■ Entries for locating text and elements
****************************************
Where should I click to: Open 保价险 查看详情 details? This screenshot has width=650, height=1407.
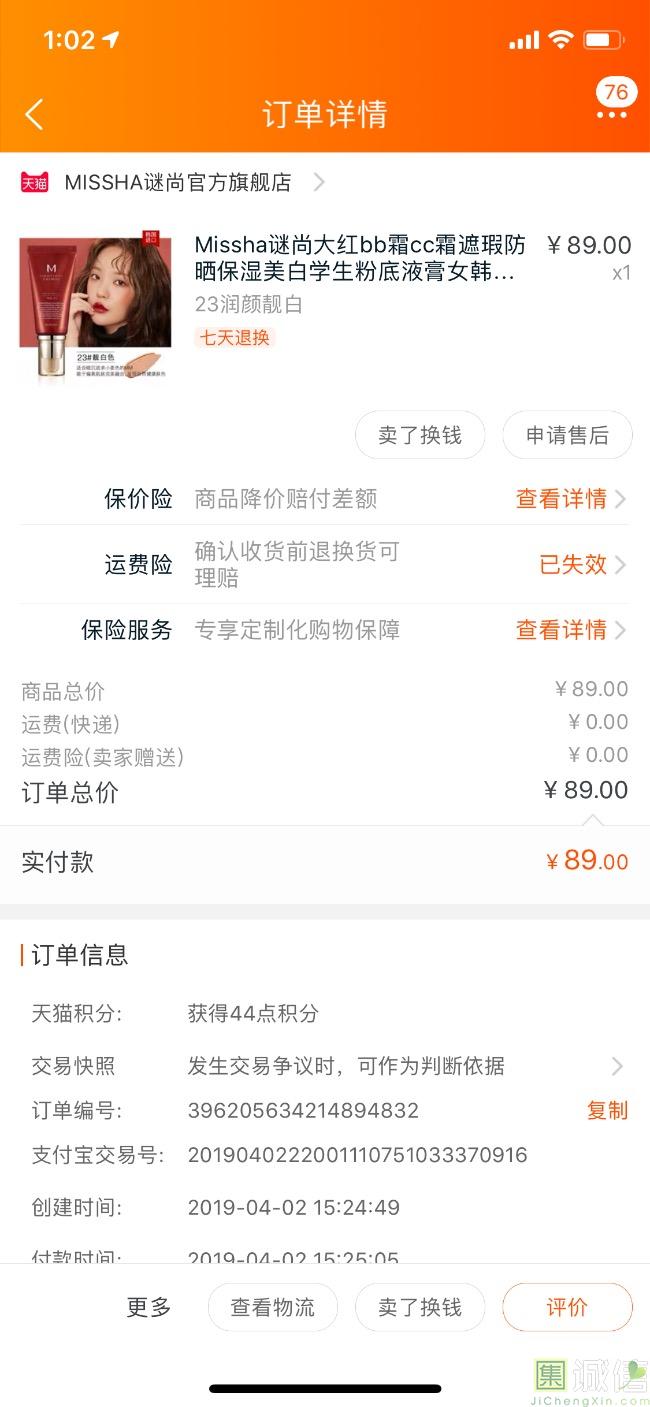click(570, 498)
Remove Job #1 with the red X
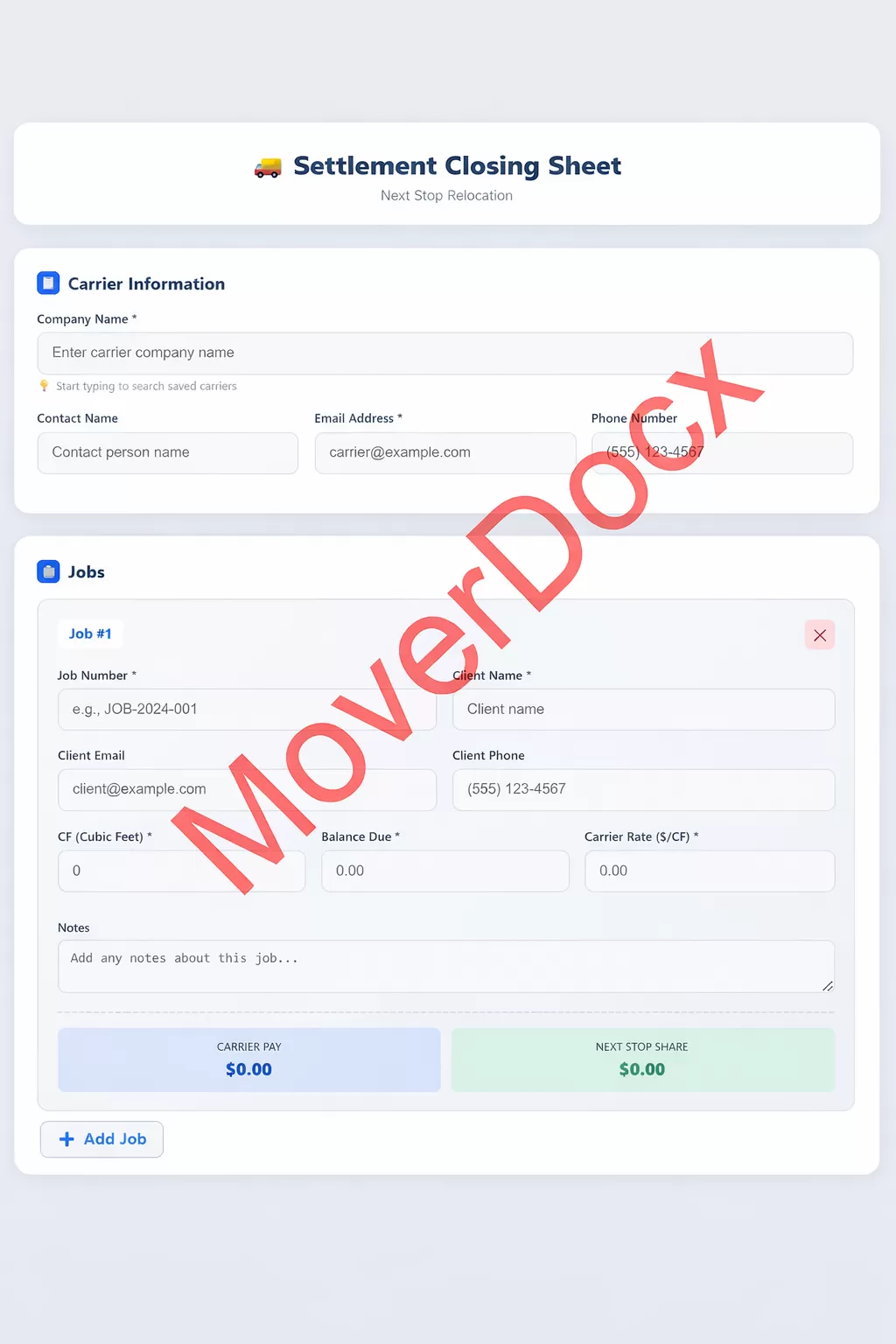 (x=819, y=635)
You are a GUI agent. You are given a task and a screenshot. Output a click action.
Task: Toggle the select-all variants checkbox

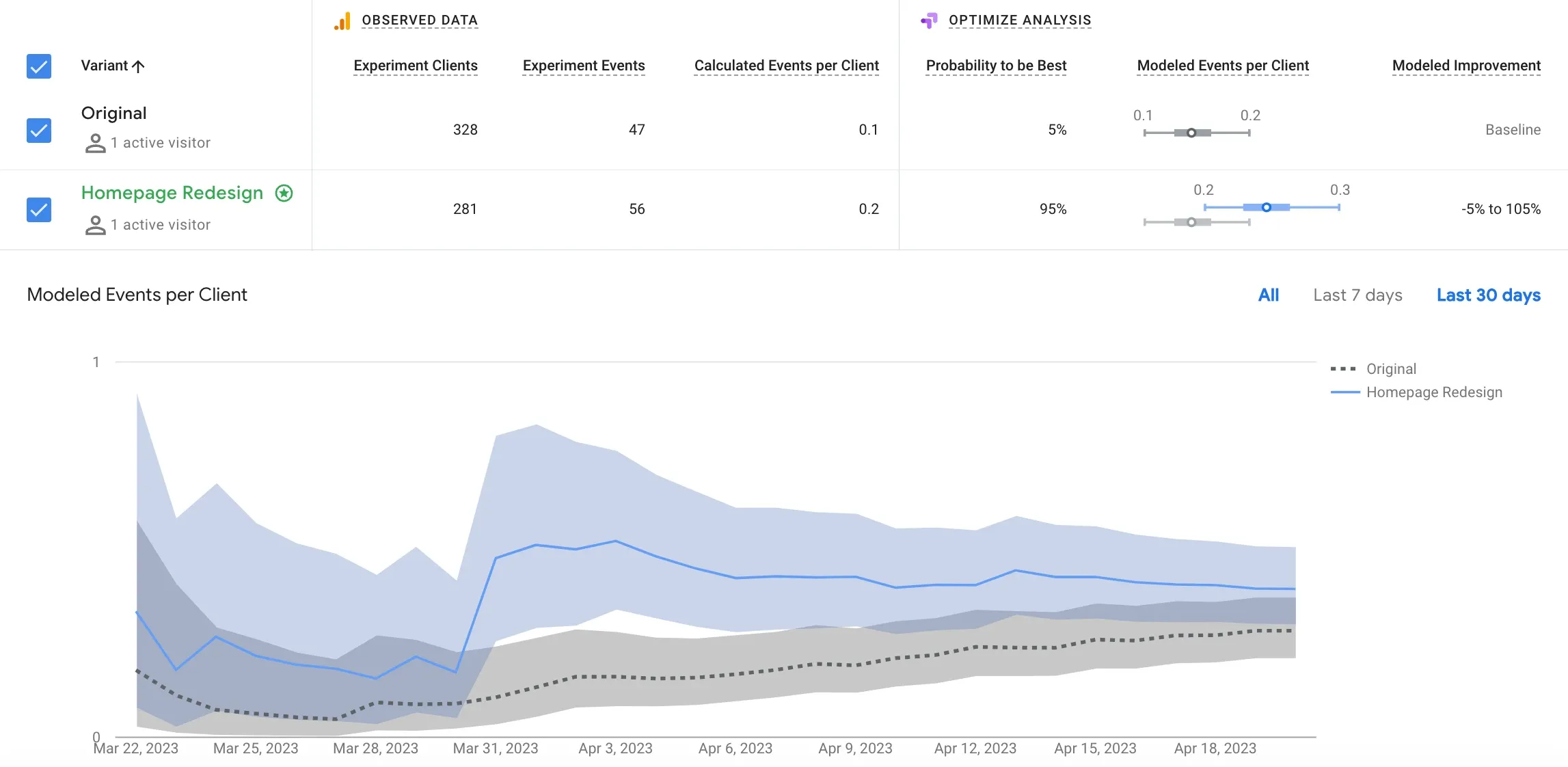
****************************************
■ WORK TO COMPLETE
Write out the material above as a numbered list, skipping blank lines and leaving out the pictures.

■ SOLUTION TO THIS EXERCISE
1. Where should I click to: Open 保价险 查看详情 details? This screenshot has width=650, height=1407.
2. click(570, 498)
3. Remove Job #1 with the red X
4.  (x=819, y=635)
5. You are a GUI agent. You are given a task and a screenshot. Output a click action.
6. Task: Toggle the select-all variants checkbox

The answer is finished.